→ **REQUIRED TASK**: Could you give everything from "Where should I click to: Click the Default" down to "click(201, 661)" again, changing "E-Mail input field" to "Password input field" and keeping the rest the same?

→ **DATA LINES**:
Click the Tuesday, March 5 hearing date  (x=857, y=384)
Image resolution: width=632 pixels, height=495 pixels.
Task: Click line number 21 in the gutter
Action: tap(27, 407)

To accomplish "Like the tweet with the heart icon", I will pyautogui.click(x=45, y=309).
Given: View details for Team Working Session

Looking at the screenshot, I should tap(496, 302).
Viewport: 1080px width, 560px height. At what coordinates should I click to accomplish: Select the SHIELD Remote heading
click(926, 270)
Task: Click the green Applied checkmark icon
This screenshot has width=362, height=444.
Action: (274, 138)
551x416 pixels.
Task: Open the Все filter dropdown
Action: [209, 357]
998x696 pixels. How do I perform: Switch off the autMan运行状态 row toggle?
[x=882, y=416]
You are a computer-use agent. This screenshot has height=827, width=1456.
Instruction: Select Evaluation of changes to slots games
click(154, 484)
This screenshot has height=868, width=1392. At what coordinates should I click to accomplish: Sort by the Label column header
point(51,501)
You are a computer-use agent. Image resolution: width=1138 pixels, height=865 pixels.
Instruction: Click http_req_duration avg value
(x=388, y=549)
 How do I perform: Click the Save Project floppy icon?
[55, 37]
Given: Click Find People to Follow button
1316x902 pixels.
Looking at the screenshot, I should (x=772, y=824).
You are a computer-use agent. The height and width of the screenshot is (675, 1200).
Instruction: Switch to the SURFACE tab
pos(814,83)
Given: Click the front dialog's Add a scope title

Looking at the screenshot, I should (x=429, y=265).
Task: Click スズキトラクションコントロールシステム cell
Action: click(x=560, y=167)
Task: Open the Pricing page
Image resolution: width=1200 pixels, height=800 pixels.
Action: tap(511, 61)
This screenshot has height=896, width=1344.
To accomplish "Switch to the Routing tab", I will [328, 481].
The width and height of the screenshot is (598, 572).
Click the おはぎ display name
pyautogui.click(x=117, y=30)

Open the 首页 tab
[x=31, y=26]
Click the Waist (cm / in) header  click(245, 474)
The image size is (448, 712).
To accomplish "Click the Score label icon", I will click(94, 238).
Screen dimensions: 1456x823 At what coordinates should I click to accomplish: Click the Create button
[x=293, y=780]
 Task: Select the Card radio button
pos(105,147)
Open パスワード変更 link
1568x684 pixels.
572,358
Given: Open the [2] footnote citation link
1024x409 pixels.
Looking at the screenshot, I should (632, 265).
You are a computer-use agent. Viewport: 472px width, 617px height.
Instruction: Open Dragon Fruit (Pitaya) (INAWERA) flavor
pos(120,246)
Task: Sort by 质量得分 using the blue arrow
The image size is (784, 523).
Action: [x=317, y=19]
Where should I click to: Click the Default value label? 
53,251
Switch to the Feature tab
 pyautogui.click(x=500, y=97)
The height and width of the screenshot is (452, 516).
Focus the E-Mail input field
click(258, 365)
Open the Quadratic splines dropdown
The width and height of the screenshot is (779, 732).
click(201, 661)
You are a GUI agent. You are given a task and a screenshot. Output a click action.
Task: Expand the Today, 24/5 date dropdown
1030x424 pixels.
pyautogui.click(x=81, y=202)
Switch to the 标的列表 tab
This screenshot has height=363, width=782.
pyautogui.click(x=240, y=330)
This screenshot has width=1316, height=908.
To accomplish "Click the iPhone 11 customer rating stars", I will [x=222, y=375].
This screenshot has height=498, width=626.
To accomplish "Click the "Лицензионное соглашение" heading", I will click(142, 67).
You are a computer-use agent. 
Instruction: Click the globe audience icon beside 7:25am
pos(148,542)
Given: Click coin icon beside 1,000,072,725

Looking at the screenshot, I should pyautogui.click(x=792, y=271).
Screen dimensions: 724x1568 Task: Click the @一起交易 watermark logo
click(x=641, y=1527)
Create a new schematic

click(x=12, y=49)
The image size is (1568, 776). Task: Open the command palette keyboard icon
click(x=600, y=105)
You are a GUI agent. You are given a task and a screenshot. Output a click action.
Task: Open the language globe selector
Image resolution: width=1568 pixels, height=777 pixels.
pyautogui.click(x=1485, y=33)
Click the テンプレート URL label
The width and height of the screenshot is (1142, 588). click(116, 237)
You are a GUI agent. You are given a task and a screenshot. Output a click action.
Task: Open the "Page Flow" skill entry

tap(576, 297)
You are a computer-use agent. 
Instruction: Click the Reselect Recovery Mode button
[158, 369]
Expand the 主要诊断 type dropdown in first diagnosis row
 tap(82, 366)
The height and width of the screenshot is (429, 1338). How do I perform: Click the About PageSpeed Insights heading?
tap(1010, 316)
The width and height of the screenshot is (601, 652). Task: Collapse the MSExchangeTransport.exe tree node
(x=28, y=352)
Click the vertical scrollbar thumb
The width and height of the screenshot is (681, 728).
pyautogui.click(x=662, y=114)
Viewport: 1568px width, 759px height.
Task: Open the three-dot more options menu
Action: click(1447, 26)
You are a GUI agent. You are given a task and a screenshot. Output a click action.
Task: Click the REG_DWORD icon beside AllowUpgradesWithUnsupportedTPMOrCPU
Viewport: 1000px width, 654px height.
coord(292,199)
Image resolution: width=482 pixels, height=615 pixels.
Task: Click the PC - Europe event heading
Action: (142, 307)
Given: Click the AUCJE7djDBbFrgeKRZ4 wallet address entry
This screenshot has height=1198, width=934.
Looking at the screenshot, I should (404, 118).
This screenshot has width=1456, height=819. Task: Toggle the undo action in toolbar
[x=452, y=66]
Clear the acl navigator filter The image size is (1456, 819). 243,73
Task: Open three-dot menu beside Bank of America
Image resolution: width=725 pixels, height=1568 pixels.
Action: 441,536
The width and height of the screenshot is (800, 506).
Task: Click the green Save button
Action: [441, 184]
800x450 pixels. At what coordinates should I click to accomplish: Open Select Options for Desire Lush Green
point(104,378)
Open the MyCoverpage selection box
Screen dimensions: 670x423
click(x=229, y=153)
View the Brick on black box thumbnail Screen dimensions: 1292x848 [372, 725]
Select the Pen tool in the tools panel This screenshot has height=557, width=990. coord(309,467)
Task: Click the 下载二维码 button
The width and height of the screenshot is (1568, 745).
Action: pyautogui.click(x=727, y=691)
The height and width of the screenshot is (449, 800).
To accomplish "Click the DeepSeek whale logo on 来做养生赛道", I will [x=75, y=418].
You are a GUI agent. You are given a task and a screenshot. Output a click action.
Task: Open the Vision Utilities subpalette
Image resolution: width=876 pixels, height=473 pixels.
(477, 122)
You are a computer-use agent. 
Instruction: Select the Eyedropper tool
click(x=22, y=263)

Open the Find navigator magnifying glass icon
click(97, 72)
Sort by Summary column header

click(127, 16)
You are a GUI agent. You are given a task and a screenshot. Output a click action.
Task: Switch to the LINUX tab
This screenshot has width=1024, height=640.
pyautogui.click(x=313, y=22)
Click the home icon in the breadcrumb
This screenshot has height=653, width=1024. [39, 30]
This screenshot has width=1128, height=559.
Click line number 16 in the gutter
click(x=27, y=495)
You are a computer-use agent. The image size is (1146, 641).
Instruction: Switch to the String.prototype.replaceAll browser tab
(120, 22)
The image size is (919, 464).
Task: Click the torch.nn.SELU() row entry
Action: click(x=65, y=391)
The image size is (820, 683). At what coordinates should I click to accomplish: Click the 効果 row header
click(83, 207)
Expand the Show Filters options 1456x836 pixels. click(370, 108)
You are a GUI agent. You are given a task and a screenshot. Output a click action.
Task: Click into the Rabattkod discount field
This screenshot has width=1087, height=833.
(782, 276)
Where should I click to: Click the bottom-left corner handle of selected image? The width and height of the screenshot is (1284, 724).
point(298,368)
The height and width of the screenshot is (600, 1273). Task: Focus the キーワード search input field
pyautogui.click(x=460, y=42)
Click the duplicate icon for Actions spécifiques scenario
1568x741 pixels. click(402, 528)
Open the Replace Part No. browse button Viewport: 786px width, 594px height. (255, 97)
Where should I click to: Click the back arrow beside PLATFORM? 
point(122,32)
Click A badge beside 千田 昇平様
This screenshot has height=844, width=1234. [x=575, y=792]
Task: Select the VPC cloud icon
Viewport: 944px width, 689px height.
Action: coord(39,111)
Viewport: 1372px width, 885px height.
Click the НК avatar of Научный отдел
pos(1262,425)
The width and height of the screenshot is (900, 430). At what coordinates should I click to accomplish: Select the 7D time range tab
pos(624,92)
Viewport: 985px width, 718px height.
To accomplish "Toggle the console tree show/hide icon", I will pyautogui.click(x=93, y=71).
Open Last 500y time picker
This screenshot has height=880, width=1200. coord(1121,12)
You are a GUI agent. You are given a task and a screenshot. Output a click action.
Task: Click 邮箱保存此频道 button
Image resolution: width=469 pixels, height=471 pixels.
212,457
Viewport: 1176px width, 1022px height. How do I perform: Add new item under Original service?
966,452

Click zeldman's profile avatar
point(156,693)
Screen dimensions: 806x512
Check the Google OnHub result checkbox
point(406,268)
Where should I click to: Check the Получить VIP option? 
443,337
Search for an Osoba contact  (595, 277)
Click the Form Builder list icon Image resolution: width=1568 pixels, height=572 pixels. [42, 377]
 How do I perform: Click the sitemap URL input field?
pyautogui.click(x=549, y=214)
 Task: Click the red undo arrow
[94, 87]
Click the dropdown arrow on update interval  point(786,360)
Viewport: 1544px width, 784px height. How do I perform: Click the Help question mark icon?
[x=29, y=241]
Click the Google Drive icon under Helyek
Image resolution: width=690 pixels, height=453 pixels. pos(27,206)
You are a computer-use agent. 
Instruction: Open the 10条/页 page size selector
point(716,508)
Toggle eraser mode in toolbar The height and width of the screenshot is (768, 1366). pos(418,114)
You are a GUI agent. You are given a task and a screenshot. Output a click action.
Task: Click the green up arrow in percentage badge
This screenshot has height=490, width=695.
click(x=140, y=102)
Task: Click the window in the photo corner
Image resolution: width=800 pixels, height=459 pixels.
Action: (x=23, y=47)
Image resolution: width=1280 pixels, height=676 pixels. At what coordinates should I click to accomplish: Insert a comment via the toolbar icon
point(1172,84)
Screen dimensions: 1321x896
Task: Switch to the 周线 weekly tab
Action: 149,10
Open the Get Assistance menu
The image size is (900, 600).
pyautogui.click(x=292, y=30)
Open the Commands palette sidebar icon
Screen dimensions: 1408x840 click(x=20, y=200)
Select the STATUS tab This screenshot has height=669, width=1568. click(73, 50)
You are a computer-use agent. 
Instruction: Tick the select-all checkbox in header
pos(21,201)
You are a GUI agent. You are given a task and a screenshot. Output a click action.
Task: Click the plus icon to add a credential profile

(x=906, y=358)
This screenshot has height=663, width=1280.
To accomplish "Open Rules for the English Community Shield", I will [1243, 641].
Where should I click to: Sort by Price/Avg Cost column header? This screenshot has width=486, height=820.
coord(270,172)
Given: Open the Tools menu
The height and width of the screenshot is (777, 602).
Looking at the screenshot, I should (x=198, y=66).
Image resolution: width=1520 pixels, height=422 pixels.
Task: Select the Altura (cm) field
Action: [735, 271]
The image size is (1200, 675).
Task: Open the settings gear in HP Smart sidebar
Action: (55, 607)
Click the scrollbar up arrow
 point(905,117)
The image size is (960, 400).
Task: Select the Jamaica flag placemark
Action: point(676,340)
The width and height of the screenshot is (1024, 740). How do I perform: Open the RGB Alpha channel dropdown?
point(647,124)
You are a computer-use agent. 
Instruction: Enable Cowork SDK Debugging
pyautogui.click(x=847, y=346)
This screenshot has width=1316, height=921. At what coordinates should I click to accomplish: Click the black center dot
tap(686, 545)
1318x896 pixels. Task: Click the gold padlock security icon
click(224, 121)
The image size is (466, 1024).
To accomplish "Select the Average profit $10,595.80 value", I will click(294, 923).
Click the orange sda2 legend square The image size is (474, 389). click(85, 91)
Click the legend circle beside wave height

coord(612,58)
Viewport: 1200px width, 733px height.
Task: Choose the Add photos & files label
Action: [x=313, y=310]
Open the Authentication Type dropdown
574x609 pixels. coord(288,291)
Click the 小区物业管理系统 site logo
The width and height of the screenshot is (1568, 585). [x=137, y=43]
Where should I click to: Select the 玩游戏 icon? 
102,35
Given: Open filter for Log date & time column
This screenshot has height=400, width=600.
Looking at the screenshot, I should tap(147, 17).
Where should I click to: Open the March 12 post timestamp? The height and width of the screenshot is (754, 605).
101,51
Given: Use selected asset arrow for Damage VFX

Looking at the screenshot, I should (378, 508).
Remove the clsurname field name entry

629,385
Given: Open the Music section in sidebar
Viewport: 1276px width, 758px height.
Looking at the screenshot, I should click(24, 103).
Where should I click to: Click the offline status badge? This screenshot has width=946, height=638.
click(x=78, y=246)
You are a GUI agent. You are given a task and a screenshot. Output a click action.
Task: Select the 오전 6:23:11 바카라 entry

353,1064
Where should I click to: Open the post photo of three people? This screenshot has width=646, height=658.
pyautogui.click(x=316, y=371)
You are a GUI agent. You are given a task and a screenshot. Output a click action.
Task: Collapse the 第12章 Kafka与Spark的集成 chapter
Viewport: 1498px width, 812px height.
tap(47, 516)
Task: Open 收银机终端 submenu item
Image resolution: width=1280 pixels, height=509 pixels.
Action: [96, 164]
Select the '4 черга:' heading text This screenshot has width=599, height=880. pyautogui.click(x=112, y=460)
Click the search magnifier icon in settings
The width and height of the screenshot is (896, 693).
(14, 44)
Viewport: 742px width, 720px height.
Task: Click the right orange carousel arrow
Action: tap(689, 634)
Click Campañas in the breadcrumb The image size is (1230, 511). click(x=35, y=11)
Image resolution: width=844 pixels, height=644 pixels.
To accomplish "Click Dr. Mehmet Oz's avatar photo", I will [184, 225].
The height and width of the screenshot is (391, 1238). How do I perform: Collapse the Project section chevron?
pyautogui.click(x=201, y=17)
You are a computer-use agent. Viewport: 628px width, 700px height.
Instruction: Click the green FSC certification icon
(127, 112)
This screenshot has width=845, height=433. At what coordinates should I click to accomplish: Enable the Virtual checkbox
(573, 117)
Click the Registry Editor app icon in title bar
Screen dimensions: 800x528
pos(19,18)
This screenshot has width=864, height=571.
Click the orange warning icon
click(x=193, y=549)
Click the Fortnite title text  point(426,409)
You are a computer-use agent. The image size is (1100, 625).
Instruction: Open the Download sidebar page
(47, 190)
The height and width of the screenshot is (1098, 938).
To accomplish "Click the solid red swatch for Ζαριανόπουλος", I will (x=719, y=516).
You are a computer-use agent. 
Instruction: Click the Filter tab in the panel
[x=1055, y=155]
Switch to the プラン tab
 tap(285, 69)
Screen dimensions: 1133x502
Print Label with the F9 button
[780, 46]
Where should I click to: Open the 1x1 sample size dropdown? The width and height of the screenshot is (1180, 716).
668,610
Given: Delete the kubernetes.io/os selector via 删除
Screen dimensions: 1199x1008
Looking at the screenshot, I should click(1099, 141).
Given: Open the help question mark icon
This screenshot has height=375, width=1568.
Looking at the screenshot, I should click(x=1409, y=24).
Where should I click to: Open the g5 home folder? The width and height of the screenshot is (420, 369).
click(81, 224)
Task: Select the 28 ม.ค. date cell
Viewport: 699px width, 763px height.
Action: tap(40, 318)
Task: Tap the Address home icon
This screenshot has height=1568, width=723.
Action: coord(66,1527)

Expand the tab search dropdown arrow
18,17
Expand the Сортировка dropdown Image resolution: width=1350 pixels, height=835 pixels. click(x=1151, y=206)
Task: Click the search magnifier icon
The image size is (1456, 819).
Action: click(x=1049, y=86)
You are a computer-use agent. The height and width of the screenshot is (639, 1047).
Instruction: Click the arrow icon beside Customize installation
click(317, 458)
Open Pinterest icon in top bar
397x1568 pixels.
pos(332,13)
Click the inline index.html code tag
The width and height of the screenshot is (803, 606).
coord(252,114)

→ **THE COMPLETED TASK**:
Where should I click to: Click the Default value label? 
53,251
Switch to the Feature tab
 pyautogui.click(x=500, y=97)
The height and width of the screenshot is (452, 516).
Focus the Password input field
click(258, 365)
Open the Quadratic splines dropdown
The width and height of the screenshot is (779, 732).
click(201, 661)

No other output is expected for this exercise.